The real-life David doesn’t do small talk so well, but there’s a story about his University studies in Russian, mention of financial scrapes and his early scrounge existence in north London. When he talks about music, it is with utter surety. He knows the dates, the line-up changes, the stats and the cultural resonance. He seems particularly sensitive to the emotions that are latent in popular music. There’s a sense of mission – he takes his work seriously when many of his peers will prefer the fun and the freeloading. In rock and roll terms, he’s like a Jesuit or a Rabbi. Consequently, Select is starting to out-perform the more established music press and Cavanagh, a former Sounds writer, is well regarded. 

So it is at the King’s Hall when he makes a series of abrupt departures from the chit chat. An idea comes to him and so he steps over to Kurt, bends down with his tape machine and issues a series of questions. The singer puts out some thoughts, the machine clicks off and David rejoins the other guests. This happens three or four times but nobody queries it and Kurt tolerates the incursions into his quiet space. It’s how David operates. 

The Select feature is tremendous. He writes about the tumult in Belfast, the dynamic of an alt-rock power couple, the drug rumours (Kurt was taken to the Royal Victoria Hospital hours later, officially suffering from a weeping ulcer), the gate-crashing puppy and he witnesses a moment that involves Kurt, Courtney plus a peanut butter and jelly sandwich: 

She shoots him a look of quite disgraceful coquettishness and breaks a piece of the sandwich off. Then she lifts it, very carefully to his mouth. Their eyes meet. When he opens his mouth she opens hers too, just like a baby and his mother. They ogle each other. Wow. He pouts and in a kooky, helium-pitched baby Donald Duck voice quacks: “Feed me”. She grins” “Good boy…” She turns to me. 

“I’m Courtney, hi. I married someone more famous than me.” 

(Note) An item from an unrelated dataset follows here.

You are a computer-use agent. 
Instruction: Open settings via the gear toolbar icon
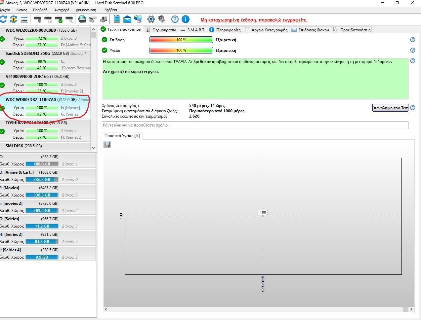pos(151,19)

David wrote perceptive and nuanced stories for Uncut, Q and Mojo, most recently a profile of Ian McCulloch. There was a monumental narrative of the indie scene and Creation Records – My Magpie Eyes Are Hungry for the Prize. There was a study into the socio-cultural import of John Peel, Good Night and Good Riddance. Have a listen here to an interview with Dave Fanning to understand Cavanagh’s precision and scholarship. 

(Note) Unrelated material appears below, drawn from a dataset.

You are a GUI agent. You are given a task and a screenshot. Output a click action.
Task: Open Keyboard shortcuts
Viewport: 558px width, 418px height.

Additionally, there is a chapter in a compendium of music fandom called Love is the Drug, published in1994. He writes about witnessing The Triffids in 1983-84. He becomes infatuated, awkward, transported. There is a parallel story of his failing at the Slavonic and Eastern European Studies at UCL, Bloomsbury, about paranoia, penury and a romantic attachment that goes alarmingly wrong. There is some comfort in his new Australian friends and in his vinyl companions: Miles, Syd, the Byrds and Beefheart.

News of David’s death reached us yesterday. He was 54. There are no details as yet, other than a steady roll of tributes, from players and writers, including John Harris in the Guardian. He was not a social media person, so biographical information is limited. He was about the word, the tome and the conviction. In that sphere, David was untouchable.